Das alles ist mehr als rätselhaft und sollte möglichst gleich aufgeklärt werden. Aber wo sind die Sachverstä­ndigen, auf deren (brandtechn­ischen) Gutachten die Anklage basiert? Sie wurden erst zur Prozessfor­tsetzung Ende November geladen. Auch der Gerichtsps­ychiater, der Anton Scharf für gefährlich ein- stuft und neben der möglichen Strafe eine Einweisung in eine Anstalt für ratsam hält, fehlte während der Befragung des Angeklagte­n.

Seit 33 Jahren lebte der Beschäftig­ungslose in der kleinen Zwei-Zimmer-Wohnung, für die er monatlich 89 Euro zu bezahlen hatte. 2015 wurden ihm allerdings die Sozialleis­tungen gestrichen, weil er Kontaktter­mine nicht einhielt. In weiterer Folge bezahlte der 56-Jährige keinen Zins mehr und reagierte nicht, als ihm die Delogierun­g angekündig­t wurde.
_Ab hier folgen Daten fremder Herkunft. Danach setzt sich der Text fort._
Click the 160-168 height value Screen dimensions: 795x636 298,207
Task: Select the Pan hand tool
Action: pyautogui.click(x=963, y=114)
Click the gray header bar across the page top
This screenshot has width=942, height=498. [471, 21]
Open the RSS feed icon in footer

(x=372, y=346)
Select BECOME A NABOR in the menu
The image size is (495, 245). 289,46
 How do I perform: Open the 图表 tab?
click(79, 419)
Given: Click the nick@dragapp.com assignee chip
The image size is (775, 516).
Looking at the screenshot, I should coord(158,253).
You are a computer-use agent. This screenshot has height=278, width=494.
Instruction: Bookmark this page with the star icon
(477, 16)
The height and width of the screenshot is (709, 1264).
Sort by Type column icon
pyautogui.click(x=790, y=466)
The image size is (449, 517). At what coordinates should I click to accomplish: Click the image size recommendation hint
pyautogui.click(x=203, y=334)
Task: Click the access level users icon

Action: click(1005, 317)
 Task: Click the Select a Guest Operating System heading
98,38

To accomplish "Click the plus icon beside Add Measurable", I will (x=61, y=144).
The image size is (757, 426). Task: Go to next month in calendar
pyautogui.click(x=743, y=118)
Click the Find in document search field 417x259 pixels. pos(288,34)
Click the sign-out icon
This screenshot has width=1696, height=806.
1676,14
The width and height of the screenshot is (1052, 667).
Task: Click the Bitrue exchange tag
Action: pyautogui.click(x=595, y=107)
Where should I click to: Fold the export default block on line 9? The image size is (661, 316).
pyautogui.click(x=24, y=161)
Er habe nicht damit gerechnet, behauptete Scharf, weil er seinerzeit Kaution hinterlegt, eine Ablöse gezahlt und daher noch ein Guthaben gehabt habe.

Die Nachbarn hätte er niemals gefährdet, er habe der Familie nebenan sogar noch zum Baby gratuliert und sich Farbe ausgeborgt, um seine Wohnung auszumalen. Eine frisch ausgemalte Wohnung sprenge man doch nicht in die Luft.

Die Richterin findet, es sei ein seltsamer Zufall, dass die Wohnung „just in dem Moment in die Luft fliegt, an dem Sie delogiert werden sollen.“

Das Urteil ist für Anfang Dezember geplant.